In 1988, a duet version with Chayanne was recorded. It was included in the album Chayanne. In 1990, Makeba re-recorded the song for her own album Welela. Makeba also released a renovated version of the song, entitled "Pata Pata 2000", in her 2000 album Homeland.

==Reception==
Makeba's 1967 version was successful on the Billboard Hot 100, and peaked at No. 12.
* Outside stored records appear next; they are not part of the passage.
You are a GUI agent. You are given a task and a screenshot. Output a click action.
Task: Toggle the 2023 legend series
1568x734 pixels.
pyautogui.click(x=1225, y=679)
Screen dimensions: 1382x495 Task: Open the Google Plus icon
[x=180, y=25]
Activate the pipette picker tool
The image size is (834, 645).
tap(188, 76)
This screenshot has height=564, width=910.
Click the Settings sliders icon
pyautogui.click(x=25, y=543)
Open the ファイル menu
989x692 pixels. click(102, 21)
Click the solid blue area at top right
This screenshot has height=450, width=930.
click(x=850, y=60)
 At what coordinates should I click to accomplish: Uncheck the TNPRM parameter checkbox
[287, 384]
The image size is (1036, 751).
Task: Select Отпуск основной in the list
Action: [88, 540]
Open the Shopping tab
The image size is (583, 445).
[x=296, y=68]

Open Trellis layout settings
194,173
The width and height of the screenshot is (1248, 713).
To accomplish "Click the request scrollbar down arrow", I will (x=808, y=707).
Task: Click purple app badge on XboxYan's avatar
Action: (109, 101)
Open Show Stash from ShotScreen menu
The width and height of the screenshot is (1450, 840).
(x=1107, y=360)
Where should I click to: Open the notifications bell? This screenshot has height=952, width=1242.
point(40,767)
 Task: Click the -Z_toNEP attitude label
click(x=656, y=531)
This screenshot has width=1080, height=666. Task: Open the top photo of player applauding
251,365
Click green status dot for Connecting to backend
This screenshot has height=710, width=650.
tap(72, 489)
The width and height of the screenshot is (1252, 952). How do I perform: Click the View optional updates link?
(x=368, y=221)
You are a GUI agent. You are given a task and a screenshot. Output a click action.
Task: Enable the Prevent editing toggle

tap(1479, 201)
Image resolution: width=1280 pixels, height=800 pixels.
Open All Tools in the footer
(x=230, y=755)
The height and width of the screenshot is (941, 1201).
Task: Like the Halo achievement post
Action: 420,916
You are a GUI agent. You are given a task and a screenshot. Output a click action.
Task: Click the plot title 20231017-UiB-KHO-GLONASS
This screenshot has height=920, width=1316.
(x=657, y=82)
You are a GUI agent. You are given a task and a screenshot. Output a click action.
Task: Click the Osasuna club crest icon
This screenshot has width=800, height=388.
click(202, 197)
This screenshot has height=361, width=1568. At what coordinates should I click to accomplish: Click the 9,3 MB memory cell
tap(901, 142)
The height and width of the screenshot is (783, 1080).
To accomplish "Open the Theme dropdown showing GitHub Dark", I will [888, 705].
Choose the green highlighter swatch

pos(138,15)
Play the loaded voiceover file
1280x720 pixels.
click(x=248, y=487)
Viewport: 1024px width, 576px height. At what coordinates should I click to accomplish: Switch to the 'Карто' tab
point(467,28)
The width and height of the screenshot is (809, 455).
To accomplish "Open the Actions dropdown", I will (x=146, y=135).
On the night she died, Miriam Makeba performed "Pata Pata" just before she collapsed on stage.

==Charts==

| Charts (1967) | Peak position |
|---|---|
| US Billboard Hot 100 | 12 |
| US Billboard Hot Rhythm & Blues Singles | 7 |
| Venezuela | 1 |
| Iceland | 12 |

==Other versions==
- 1966: Lynn Taitt (Merritone 7" single released by Federal Records) Rocksteady Instrumental
- 1967: Porfi Jiménez recorded his version of "Pata Pata" which made it into the Record World Miami Hit Single Parade in April 1968.
- 1967 Ann-Christine to Finnish
- 1967: Wilson Simonal (Alegria Alegria Vol.1)
- 1967: Señor Soul released the song as a single, Double Shot 122. It also appears on the album, Señor Soul Plays Funky Favorites.
- 1968: Los Rockin Devils (Pata-Pata Psicodelico Días)
- 1968: El Gran Combo de Puerto Rico ("Pata Pata Jala Jala Boogaloo" album)
- 1968: The Supremes ("T.C.B." soundtrack album and TV broadcast)
- 1968: Braňo Hronec Orchestra (TV music film "Desať a štvrť")
- 1969: Tito Puente and His Orchestra ("The King Tito Puente / El Rey Tito Puente" album)
- 1980: Osibisa (Mystic Energy album)
- 1980: Sylvie Vartan (French singer of Bulgarian origin: "Tape Tape" single from the album Bienvenue Solitude)
- 1981: Prima Vera (Den 5te album)
- 1985: Otto Waalkes in his Film Debut (Otto – der Film)
- 1988: Chayanne feat. Miriam Makeba (included in Chayanne II)
- 1989: Triple & Touch played this song live on tour with Björn Afzelius 1989 at Hovdala slott
- 1997: Daúde
- 1998: Coumba Gawlo
- 1998: El General (Spanglish version)
- 1999: Manu Dibango
- 2000: Thalía (recorded it for her album Arrasando)
- 2001: The Skatalites
- 2001: Yamboo (The group used the chorus for their song's refrain)
- 2002: Jonathan Butler (recorded a rendition of this song from his album Surrender)
- 2004: Helmut Lotti
- 2005: Bakithi Kumalo (instrumental version on his album This is me)
- 2006: Tony Esposito
- 2006: Dan Zanes on his album Catch That Train!
- 2007: African Jazz Pioneers
- 2010: Blue Monster & Bikki (Originally recorded in 2002, it took 8 years to be officially released)
- 2010: DJ Happy Vibes, Lira
- 2011: Arielle Dombasle feat. Mokobé (released on her album Diva Latina)
- 2011: African Ladies (cover version for video game Just Dance 3 on Wii, Xbox 360, and PlayStation 3)
- 2011: Milk & Sugar feat. Miriam Makeba (made a remix with Makeba),
- 2012: Lorraine Klaasen (A Tribute to Miriam Makeba)
- 2015: Playing for Change
- 2016: Pink Martini
- The song has also been recorded by Angélique Kidjo and Howard Carpendale.
- 2022: Sun-El Musician and Msaki version
- 2022: Herb Alpert (instrumental version on his album Sunny Side of the Street)
- 2024: The global pop group Now United covered the song.

==Usage==
- The song was used in Season 1 of Veronica Mars.
- In 2009, Honda used the song in a television commercial for their 2010 Accord Crosstour.
- The song was used in the 2012 short film Hazel directed by Tamer Ruggli.
- The song was used in an episode of Season 2 of the HBO television series The White Lotus.
- The song was used in the 2026 movie Project Hail Mary.
- The song was featured in the 2026 film Practical Magic 2.